Tainted Colours

Trigger warning: This poem contains details about child sexual abuse which may be triggering to survivors.

Painted a sunrise on the first day
Capturing its magnificence and strength
With fingers stained orange and yellow
And a smile spread across the face.

A twist of fate brought colours home the next day
Turning my room into a place of art, he came,
With a plain white sheet and a box of joy
This time, only the two of us to paint again.

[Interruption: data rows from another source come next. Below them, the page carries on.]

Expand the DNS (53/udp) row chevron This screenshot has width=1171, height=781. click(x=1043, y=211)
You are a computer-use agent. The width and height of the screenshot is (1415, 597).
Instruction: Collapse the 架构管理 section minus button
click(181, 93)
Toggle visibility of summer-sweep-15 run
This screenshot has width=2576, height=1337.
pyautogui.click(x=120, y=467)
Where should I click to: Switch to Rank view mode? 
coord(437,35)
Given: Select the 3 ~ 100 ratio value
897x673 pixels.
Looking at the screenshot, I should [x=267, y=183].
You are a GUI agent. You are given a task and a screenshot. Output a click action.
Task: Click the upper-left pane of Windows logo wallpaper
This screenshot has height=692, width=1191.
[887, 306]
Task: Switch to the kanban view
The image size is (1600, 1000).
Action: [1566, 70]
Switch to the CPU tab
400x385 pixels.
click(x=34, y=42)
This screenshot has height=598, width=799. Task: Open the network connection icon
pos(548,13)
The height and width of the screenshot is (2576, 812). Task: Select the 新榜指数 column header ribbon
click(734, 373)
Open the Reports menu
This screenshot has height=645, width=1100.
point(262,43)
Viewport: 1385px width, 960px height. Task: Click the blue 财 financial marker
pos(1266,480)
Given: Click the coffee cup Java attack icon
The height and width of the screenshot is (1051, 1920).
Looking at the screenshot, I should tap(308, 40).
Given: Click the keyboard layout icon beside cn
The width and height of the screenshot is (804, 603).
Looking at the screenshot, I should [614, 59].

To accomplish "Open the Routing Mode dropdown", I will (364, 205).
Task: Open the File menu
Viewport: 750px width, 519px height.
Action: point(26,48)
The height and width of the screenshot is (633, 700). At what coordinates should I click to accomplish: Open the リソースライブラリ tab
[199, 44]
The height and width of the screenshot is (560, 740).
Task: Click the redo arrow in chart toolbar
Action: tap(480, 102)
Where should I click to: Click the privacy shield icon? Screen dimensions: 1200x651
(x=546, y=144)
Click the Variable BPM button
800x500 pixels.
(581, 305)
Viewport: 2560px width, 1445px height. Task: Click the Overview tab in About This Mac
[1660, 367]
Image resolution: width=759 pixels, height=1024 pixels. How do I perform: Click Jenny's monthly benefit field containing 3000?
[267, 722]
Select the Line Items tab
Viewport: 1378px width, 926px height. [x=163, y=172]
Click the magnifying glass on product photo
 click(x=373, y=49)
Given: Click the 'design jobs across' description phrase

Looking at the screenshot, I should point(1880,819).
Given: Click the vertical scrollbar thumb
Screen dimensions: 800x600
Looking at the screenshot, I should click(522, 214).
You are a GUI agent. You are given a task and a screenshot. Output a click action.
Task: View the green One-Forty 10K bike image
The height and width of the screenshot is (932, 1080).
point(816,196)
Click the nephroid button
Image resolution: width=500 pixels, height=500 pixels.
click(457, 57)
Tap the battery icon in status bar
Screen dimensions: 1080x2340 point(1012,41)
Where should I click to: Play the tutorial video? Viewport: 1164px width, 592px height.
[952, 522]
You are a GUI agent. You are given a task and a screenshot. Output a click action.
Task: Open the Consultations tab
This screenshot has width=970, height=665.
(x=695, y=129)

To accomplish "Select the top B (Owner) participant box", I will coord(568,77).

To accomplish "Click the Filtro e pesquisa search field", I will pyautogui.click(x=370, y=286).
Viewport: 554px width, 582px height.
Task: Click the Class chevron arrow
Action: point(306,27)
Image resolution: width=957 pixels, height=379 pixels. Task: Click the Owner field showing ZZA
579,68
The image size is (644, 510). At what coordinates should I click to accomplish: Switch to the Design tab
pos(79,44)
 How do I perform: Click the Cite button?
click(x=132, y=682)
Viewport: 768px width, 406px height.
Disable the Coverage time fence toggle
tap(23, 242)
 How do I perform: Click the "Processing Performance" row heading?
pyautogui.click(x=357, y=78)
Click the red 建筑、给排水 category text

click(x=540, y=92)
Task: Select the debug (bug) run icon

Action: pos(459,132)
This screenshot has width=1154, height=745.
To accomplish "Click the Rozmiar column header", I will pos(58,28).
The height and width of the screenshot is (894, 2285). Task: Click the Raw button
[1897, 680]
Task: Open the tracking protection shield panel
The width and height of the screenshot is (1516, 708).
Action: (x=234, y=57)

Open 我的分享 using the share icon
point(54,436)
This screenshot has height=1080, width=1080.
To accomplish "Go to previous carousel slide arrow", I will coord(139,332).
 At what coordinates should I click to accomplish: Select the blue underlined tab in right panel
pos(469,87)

Bringing life to a piece of paper
He asked me how I felt
I stared blankly at the blending shades of light and dark
While his hands moved down my waist.

Drew a girl on the swing one day
He had mastered the perfect skin tone to flow along
I quietly painted her skirt red
When I felt fingers crawling between my legs.

Image: Authored provided

The girl on the swing turned into
A young lady on one page
I struggled to draw her breasts but then,
He grabbed my chest implying that I’ll too be a lady someday.

Flipping the pages of my art book day after day
I camouflaged between the whites
While he smudged them with dead colours
Which no more had any meaning to convey.

I could’ve screamed and ended it right there
But I lost my voice with the brush losing the paint
Dissolving and slowly fading in running water
And let him wash away my memories of colours down the drain.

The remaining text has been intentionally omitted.